Whakatīwai is the site where the Tainui ancestor Hotunui settled, after exiling himself from the Kāwhia Harbour. Hotunui's son Marutūahu established a pā at Whakatīwai, and Marutūahu's sons became the ancestors of the five tribes of the Marutūāhu collective. Whakatīwai became a settlement of Ngāti Pāoa, one of the Marutūāhu tribes, and is called the poutokomanawa ("heart post") of the Ngāti Paoa rohe. During the Musket Wars in 1821, the Ngāti Pāoa settlement at Whakatīwai was sacked. Ngāti Pāoa continued to live in the area, and in 1827 Ngāti Pāoa sheltered Apihai Te Kawau, paramount chief of Ngāti Whātua, at Whakatīwai during the war. In 1874, Ngāti Pāoa held a great hui at Whakatīwai for over 3,000 delegates to finalise the plans for opening the Ohinemuri goldfields in the Karangahake Gorge, at which speakers included crown negotiator James Mackay and numerous leading Hauraki Māori.
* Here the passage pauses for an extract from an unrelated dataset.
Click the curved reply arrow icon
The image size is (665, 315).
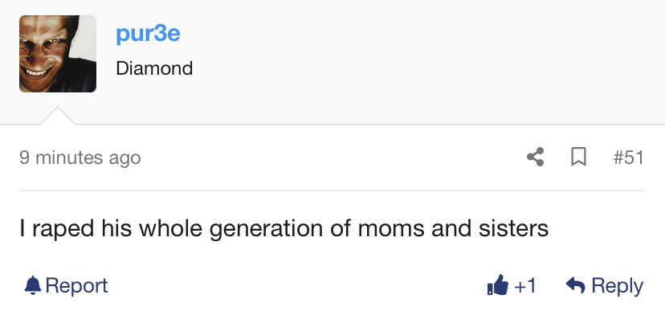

In the early 20th century, Whakatīwai was predominantly Māori, while Kaiaua directly to the south was predominantly Pākehā. Because of this, the Kaiaua School was moved to a location central for both townships in the 1930s.

, a minesweeper from World War II, was beached at Stevenson's gravel quarry in the mid-1950s to serve as a breakwater. A photograph of the wreck featured on the cover of The Islander, a record album by Dave Dobbyn.

==Demographics==
Whakatīwai is in an SA1 statistical area which covers 3.06 km2 and includes the area between Kaiaua School and Wharekawa Marae, but does not include Whakatīwai Regional Park or the Hinau wreck. The SA1 area is included in Kaiaua's demographics, and part of the larger Miranda-Pūkorokoro statistical area.

The SA1 statistical area had a population of 240 in the 2023 New Zealand census, an increase of 57 people (31.1%) since the 2018 census, and an increase of 63 people (35.6%) since the 2013 census. There were 120 males, 114 females and 3 people of other genders in 102 dwellings. 3.8% of people identified as LGBTIQ+. The median age was 52.1 years (compared with 38.1 years nationally). There were 42 people (17.5%) aged under 15 years, 24 (10.0%) aged 15 to 29, 111 (46.2%) aged 30 to 64, and 60 (25.0%) aged 65 or older.

People could identify as more than one ethnicity. The results were 76.2% European (Pākehā), 41.2% Māori, 6.2% Pasifika, 2.5% Asian, and 2.5% other, which includes people giving their ethnicity as "New Zealander". English was spoken by 98.8%, Māori language by 7.5%, and other languages by 5.0%. No language could be spoken by 1.2% (e.g. too young to talk). New Zealand Sign Language was known by 1.2%. The percentage of people born overseas was 6.2, compared with 28.8% nationally.

Religious affiliations were 27.5% Christian. People who answered that they had no religion were 61.2%, and 10.0% of people did not answer the census question.

Of those at least 15 years old, 27 (13.6%) people had a bachelor's or higher degree, 114 (57.6%) had a post-high school certificate or diploma, and 57 (28.8%) people exclusively held high school qualifications. The median income was $28,800, compared with $41,500 nationally. 21 people (10.6%) earned over $100,000 compared to 12.1% nationally. The employment status of those at least 15 was that 81 (40.9%) people were employed full-time, 30 (15.2%) were part-time, and 3 (1.5%) were unemployed.